* _TEXT EXCERPT_:
★ ★ ★ ★ ★

Privacy. Every query goes to a third-party logging service. For a local-first runtime, routing agent searches through a cloud proxy defeats the point.

We wanted something simpler: search that works the moment you install
walrus, with zero setup and zero ongoing cost.

The meta search approach

Instead of depending on a single search provider, we built a meta search
engine — walrus-search — that queries multiple free backends in
parallel, merges the results, and ranks by consensus.

Diagram — see original post

The current backends are DuckDuckGo (via the Lite HTML endpoint) and
Wikipedia (via the OpenSearch API). Neither requires authentication.
Both are queried in parallel using tokio::task::JoinSet, so latency is
bounded by the slowest engine, not the sum.

Results are deduplicated by normalized URL — stripping trailing slashes,
www. prefixes, and tracking parameters (utm_*, fbclid, gclid).
When the same URL appears from multiple engines, the descriptions are
merged (longer one wins) and the result gets a consensus score boost.

★ ★ ★ ★ ★

* _PROVIDED DATA_:

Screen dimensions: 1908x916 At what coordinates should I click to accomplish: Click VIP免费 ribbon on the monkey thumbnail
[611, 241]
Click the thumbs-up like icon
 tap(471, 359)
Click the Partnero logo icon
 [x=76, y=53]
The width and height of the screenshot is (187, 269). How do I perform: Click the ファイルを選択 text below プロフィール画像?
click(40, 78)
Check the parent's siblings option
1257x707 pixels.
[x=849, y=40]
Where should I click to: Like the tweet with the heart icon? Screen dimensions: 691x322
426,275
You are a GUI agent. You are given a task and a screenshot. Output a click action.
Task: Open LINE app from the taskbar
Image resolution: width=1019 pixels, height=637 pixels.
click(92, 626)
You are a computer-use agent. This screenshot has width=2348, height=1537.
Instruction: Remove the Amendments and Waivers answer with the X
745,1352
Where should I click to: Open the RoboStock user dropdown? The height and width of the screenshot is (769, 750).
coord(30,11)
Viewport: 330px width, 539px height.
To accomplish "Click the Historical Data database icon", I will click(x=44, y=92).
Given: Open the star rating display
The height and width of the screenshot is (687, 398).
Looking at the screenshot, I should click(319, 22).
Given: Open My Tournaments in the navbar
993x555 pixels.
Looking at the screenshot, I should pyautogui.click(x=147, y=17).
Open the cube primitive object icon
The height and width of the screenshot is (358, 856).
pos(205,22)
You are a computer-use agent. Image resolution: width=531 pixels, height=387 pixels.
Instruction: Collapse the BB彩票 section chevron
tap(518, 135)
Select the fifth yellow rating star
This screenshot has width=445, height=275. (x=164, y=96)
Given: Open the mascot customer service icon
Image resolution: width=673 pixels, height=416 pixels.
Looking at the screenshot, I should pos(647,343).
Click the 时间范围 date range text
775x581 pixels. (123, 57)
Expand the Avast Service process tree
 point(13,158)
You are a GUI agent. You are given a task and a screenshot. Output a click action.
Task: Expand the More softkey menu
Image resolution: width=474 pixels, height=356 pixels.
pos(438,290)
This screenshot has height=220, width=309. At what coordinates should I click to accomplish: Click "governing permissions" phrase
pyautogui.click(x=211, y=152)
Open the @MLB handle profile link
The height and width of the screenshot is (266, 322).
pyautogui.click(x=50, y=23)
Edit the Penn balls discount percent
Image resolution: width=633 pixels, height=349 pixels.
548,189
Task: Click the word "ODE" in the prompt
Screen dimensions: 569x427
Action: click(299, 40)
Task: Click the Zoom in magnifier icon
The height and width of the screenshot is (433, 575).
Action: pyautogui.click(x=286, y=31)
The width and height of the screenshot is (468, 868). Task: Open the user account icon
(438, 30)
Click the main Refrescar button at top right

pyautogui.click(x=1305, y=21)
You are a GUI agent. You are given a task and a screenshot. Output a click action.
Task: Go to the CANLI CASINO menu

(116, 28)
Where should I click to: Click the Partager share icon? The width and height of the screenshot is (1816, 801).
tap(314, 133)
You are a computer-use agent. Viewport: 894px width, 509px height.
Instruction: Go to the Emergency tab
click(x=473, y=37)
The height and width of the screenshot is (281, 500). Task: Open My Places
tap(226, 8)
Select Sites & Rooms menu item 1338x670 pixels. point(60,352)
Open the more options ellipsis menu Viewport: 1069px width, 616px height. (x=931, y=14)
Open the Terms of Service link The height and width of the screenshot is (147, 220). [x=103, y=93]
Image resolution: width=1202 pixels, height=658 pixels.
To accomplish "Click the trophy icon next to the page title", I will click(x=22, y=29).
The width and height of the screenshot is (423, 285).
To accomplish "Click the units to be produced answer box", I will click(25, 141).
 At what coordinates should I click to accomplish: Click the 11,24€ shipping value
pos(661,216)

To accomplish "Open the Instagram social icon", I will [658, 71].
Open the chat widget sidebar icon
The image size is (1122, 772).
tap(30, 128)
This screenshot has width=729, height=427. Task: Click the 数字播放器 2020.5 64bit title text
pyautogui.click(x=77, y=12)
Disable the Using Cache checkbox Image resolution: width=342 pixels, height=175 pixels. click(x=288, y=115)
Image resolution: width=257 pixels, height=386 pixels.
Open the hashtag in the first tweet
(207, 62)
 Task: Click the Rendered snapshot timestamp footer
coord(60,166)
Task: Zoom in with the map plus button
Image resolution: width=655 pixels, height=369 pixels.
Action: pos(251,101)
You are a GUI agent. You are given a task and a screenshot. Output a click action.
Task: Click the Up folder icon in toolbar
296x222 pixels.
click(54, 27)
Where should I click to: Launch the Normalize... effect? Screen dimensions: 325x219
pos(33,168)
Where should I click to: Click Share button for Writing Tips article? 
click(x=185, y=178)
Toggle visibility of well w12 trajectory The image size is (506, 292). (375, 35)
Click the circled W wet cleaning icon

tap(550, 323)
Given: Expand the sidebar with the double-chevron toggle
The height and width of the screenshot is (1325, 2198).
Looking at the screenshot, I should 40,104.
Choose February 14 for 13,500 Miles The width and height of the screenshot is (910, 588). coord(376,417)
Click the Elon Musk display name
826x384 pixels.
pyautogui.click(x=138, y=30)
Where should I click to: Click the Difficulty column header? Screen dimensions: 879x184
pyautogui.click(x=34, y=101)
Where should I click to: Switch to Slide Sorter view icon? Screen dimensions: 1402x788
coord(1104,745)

★ ★ ★ ★ ★

* _EXERCISES TO COMPLETE_:
1 – Copy the passage of the meta search excerpt between "We wanted something" and "ranks by consensus.", inclusive.
2 – Translate this sentence from the meta search excerpt into Spanish: "Instead of depending on a single search provider, we built a meta search engine — walrus-search — that queries multiple free backends in parallel, merges the results, and ranks by consensus."
The items play no part in what you need to do.

* _SOLUTIONS TO EACH TASK_:
1 –
We wanted something simpler: search that works the moment you install
walrus, with zero setup and zero ongoing cost.

The meta search approach

Instead of depending on a single search provider, we built a meta search
engine — walrus-search — that queries multiple free backends in
parallel, merges the results, and ranks by consensus.

2 – En lugar de depender de un único proveedor de búsqueda, construimos un motor de metabúsqueda —walrus-search— que consulta varios backends gratuitos en paralelo, combina los resultados y los clasifica por consenso.